As the weather gets colder, the fight over the Dakota Access Pipeline is heating up, in rather ugly ways. Just days before Thanksgiving, law enforcement officers tried to blast the protesters away with water cannons in 25-degree weather and employed other “less than lethal,” though still harmful, dispersal methods. One protester may lose her arm as a result of injuries suffered during the violence. And to top it off, the Army Corps of Engineers plans to close one of the camps of “water protectors” next week, which may embolden law enforcement to take a more forceful approach.
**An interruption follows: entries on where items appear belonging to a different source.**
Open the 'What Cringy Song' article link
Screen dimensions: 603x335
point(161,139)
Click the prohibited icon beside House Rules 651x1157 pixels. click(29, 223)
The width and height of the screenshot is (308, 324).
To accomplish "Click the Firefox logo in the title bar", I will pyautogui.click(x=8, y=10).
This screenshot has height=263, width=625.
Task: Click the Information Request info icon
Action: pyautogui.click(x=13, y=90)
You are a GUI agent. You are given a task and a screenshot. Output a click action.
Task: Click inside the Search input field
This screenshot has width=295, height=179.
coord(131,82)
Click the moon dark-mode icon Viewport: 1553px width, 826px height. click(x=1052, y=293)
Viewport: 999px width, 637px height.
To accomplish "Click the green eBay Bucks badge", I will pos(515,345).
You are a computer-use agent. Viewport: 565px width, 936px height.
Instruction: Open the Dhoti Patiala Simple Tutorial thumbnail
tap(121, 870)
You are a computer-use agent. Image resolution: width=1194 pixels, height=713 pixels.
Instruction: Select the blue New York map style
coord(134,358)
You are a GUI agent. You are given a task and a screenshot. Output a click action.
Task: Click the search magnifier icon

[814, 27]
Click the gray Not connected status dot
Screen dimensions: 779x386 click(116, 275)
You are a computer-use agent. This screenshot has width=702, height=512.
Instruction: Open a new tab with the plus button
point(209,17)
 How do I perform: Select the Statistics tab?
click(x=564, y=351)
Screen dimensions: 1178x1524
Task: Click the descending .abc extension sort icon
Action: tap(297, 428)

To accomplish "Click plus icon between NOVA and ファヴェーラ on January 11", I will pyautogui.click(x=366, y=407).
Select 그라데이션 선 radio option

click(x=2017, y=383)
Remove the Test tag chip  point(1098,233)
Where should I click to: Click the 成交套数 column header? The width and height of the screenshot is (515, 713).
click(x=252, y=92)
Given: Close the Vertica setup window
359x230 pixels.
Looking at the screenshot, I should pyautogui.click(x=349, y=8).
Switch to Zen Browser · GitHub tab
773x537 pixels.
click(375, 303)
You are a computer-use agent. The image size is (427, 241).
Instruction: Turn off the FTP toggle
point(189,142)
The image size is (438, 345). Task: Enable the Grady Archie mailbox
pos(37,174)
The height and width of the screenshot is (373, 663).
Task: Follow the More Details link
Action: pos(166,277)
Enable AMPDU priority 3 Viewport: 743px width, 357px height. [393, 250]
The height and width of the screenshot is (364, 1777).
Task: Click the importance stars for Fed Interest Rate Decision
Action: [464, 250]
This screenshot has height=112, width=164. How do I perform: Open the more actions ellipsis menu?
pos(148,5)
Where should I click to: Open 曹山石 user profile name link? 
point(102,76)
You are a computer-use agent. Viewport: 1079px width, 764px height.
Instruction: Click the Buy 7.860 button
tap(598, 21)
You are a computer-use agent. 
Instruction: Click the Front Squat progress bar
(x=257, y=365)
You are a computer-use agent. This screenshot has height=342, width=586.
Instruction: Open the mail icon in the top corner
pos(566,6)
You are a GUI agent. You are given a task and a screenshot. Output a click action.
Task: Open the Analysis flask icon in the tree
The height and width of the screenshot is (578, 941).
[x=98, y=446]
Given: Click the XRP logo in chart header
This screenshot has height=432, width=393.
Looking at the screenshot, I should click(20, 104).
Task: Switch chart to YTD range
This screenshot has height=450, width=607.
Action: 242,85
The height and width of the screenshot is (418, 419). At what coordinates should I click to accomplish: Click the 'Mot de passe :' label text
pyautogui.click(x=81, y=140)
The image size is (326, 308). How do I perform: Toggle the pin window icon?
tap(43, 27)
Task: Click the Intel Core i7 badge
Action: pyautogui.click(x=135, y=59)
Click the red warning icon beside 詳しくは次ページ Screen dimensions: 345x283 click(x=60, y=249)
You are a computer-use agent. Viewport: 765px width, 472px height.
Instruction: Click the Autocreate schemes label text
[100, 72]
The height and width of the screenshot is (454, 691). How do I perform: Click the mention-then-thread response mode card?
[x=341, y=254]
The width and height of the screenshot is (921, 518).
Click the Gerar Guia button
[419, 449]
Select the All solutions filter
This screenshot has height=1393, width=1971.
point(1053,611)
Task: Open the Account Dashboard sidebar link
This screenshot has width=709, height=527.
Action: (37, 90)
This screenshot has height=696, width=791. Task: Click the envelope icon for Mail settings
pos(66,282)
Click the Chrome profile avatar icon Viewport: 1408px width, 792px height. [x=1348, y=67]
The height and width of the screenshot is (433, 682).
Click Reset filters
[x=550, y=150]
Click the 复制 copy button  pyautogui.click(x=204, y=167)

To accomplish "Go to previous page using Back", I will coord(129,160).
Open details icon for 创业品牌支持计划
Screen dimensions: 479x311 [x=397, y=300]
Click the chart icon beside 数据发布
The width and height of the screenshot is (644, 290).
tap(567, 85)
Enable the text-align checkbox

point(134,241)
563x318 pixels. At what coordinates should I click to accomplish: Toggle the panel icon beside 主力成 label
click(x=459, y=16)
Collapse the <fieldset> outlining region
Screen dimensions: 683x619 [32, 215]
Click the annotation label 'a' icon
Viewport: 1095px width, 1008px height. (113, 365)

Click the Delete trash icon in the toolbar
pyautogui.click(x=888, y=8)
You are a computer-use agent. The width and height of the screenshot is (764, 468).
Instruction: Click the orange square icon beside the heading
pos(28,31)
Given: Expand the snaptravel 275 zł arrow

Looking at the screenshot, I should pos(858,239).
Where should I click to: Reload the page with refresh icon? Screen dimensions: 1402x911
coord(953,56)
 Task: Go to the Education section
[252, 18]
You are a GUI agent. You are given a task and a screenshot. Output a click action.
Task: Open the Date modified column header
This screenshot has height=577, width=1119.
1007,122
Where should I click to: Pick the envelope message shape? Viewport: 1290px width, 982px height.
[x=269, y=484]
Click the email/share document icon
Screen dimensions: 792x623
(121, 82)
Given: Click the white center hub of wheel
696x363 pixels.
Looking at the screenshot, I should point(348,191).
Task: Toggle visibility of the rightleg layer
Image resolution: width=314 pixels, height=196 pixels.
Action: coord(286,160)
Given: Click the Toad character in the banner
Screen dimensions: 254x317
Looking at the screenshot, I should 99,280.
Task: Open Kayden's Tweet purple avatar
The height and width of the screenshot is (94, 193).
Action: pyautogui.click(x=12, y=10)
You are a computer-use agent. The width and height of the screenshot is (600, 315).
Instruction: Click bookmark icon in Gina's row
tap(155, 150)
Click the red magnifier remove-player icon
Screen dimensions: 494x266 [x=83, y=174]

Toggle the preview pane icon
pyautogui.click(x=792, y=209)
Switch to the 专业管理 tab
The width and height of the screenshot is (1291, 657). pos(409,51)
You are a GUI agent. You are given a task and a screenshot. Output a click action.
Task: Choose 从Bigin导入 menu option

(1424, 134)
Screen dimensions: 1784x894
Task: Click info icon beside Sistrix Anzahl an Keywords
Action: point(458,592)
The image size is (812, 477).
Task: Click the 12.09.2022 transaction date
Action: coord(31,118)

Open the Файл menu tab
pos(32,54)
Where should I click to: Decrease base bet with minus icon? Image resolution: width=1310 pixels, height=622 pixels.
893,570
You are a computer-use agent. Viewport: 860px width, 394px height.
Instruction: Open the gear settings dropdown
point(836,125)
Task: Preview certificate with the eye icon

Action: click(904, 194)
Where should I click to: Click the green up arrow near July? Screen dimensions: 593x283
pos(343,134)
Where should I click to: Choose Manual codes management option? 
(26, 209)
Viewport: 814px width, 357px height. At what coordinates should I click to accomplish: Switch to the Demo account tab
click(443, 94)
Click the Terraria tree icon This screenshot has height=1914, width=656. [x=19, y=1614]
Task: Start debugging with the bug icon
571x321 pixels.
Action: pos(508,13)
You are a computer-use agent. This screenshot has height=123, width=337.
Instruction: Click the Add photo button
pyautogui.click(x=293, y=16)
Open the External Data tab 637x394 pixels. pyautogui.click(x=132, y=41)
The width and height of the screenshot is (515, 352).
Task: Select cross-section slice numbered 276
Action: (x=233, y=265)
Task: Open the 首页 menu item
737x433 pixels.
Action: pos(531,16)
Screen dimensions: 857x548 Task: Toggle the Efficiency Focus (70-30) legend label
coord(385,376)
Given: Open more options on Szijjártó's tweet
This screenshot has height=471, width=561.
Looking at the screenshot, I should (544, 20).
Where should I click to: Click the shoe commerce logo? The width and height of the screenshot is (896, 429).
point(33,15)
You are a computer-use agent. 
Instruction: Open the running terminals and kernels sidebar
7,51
High Country News has reported what’s at stake for the Standing Rock Sioux tribal members and their allies trying to stop or re-route the project: Tribal sovereignty, water, environmental justice, holy lands, treaty-rights and antiquities. Add to that the prospect of more carbon spewing into the atmosphere, and one can see why activists are risking so much to stand in the pipeline’s way.
Less clear is what the $3.78 billion, 1,172-mile-long crude oil pipeline offers in return if and when construction is completed and it goes into operation. Energy Transfer Partners, the project’s main proponent, says that the pipeline will offer jobs, economic relief to a struggling region and, by spurring production of North Dakota Crude, it will take the U.S. closer to the lofty ideal of energy independence.
Construction on the pipeline is about 85 percent complete and it has, indeed, put people to work. Yet it is not clear how many new jobs have been created since the jobs are spread out over 1,000 miles. Rural towns along the pipeline’s corridor have reported a boost in hotel and campground occupancy rates as the contractors move through. That, in turn, generates sales and lodging tax revenues for the local governments. The boost, however, won’t last. In a few months, when (and if) construction is complete, the workers and their spending money will depart. The finished pipeline will require just 40 permanent maintenance and operational jobs along its entire stretch.
Once oil is flowing, property tax revenues — an estimated total of $55 million annually — will kick in. While it’s a big chunk of change, the impacts will be diffused, shared by four states. North and South Dakota are expected to receive about $13 million each, divided between several counties, a drop in the budget bucket (Colorado generates nearly $20 million per month from taxes and fees on marijuana). That said, it might be enough to buy the county sheriffs some more military gear from the Pentagon in order to squelch the next pipeline protest. It will not, however, cover the costs of such squelching: The current law enforcement effort has reportedly cost $15 million so far.